> [Task objective]: Pull out every line in the items below that contains the word "width", and copy each one in full.

> [Exercise material]:
/---
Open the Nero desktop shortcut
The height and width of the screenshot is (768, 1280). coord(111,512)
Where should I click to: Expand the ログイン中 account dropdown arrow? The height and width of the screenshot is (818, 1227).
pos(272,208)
\---
/---
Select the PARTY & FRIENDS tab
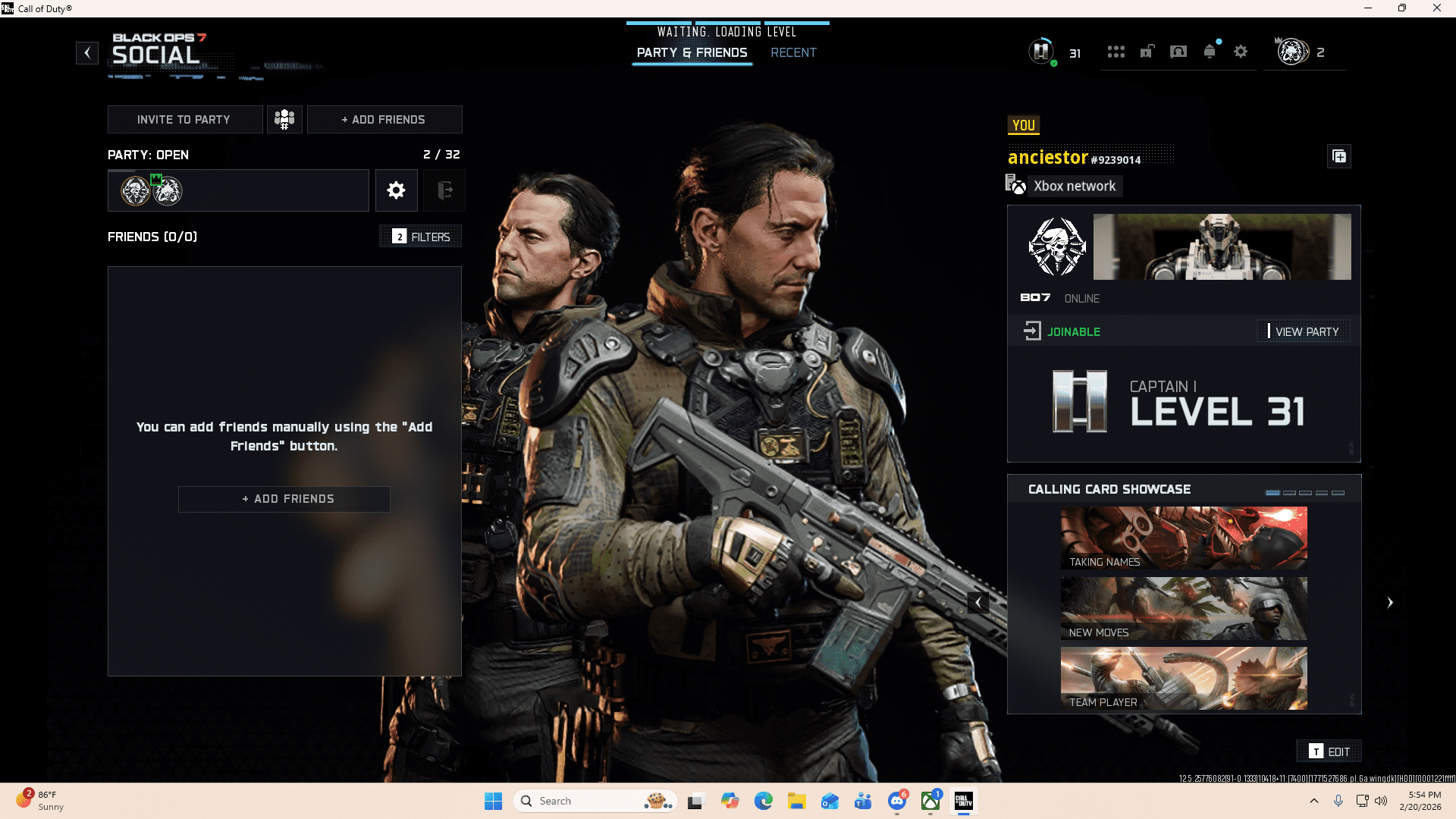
\---
/---
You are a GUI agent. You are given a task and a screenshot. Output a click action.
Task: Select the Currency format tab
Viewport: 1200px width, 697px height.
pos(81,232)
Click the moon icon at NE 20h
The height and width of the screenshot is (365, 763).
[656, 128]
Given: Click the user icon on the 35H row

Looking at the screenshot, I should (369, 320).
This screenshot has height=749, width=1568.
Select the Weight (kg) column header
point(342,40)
\---
> [Full solution]:
The height and width of the screenshot is (768, 1280). coord(111,512)
Where should I click to: Expand the ログイン中 account dropdown arrow? The height and width of the screenshot is (818, 1227).
Viewport: 1200px width, 697px height.
The height and width of the screenshot is (365, 763).
This screenshot has height=749, width=1568.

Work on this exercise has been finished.